THE Royal Family has been showered with gifts for centuries. As long ago as 1520, Henry VIII received two monkeys – covered in gold leaf - from the Ottoman Sultan. The same year , Henry used the monkeys to amuse his guests when he met Francis I of France following the Anglo-French treaty of 1514.

More recently, the Queen has received several unusual ‘live’ gifts on her travels, including two tortoises given in the Seychelles in 1972; a seven-year-old bull elephant, called Jumbo presented by the President of Cameroon in 1972 to mark the Queen's silver wedding; a canary given after the state visit to West Germany; a couple of black beavers courtesy of Canada and a collection of jaguars and sloths from Brazil.

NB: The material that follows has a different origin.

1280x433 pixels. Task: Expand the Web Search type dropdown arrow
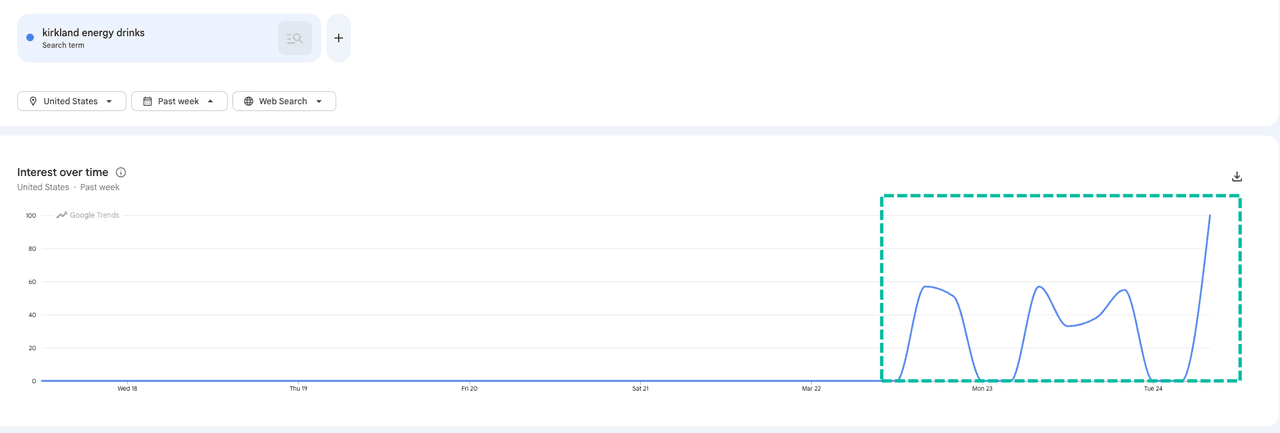(x=319, y=101)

Unusual gifts from the North-East include the priceless gift of a good night’s sleep.

In 1990, the will of multi-millionaire farmer, Sir Joseph Nickerson, who had an estate at Middleton-in-Teesdale, directed his trustees to give eight pillows to Prince Charles on his 10th, 20th, 30th and 40th wedding anniversaries. The pillows were made to the same specification as those Sir Joseph gave to the Prince as a wedding gift in 1981.

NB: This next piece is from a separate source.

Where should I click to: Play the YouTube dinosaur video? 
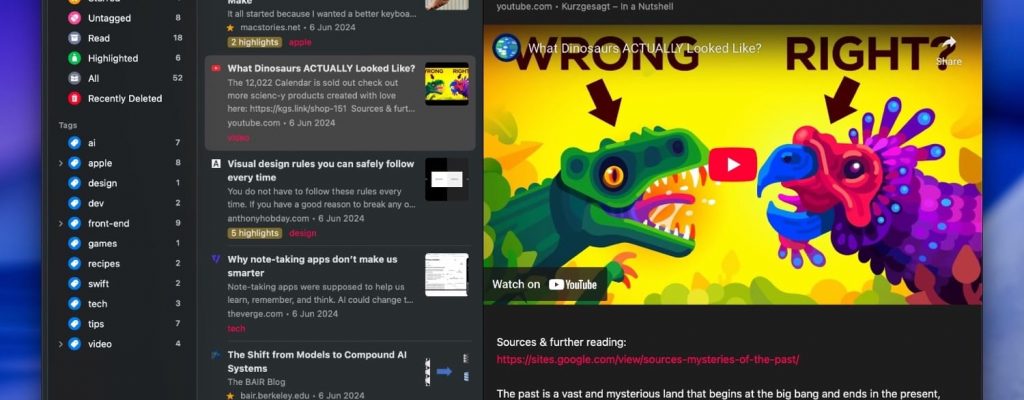coord(732,164)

Sir Joseph also gave £1,000 to the Royal Agricultural Society of England for the purchase of extra fittings for the President's washroom in the Royal pavilion of the society showground, at Stoneleigh, Warwickshire.

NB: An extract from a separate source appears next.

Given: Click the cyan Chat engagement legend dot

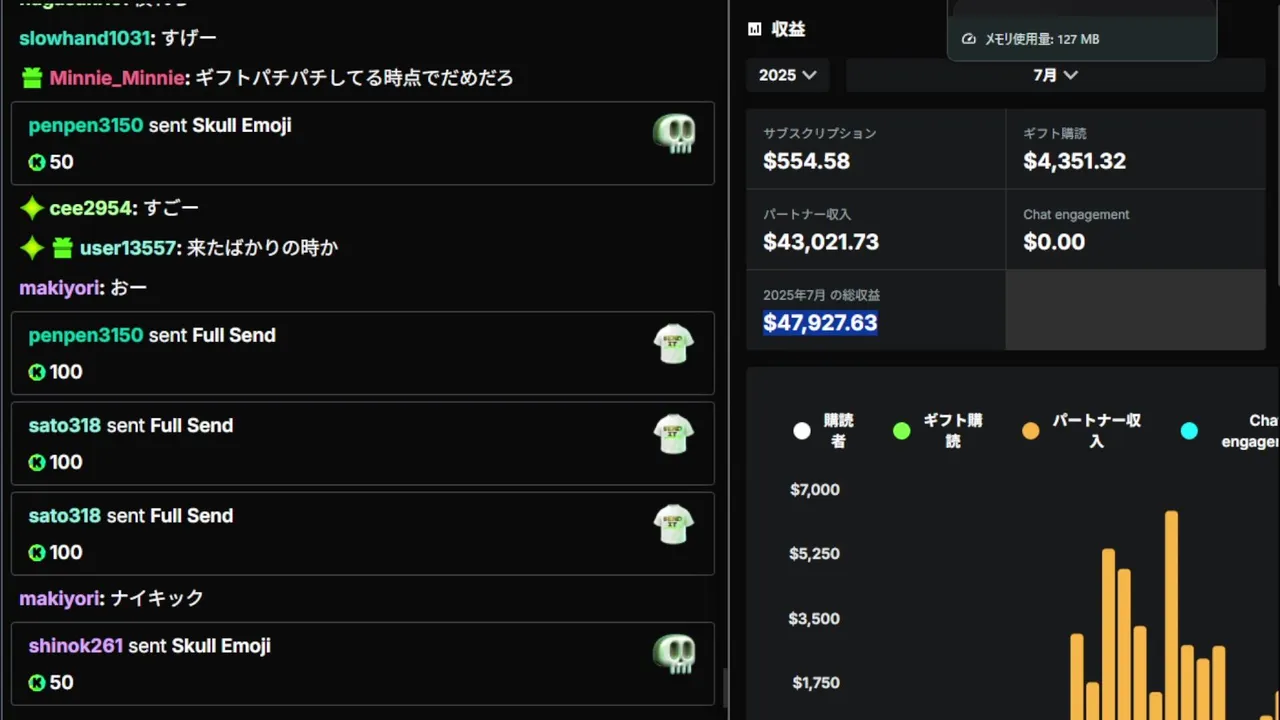Looking at the screenshot, I should pyautogui.click(x=1189, y=431).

In 1992, Charles received a signed Middlesbrough shirt on a visit to the Newcastle Royal Victoria Infirmary.

Children at a County Durham primary school came up with an unusual idea for a 100th birthday gift for the Queen Mother in 2000. Youngsters at Dean Bank Primary School, Ferryhill, created a papier mache hat and sent it to Clarence House in time for her centenary celebrations.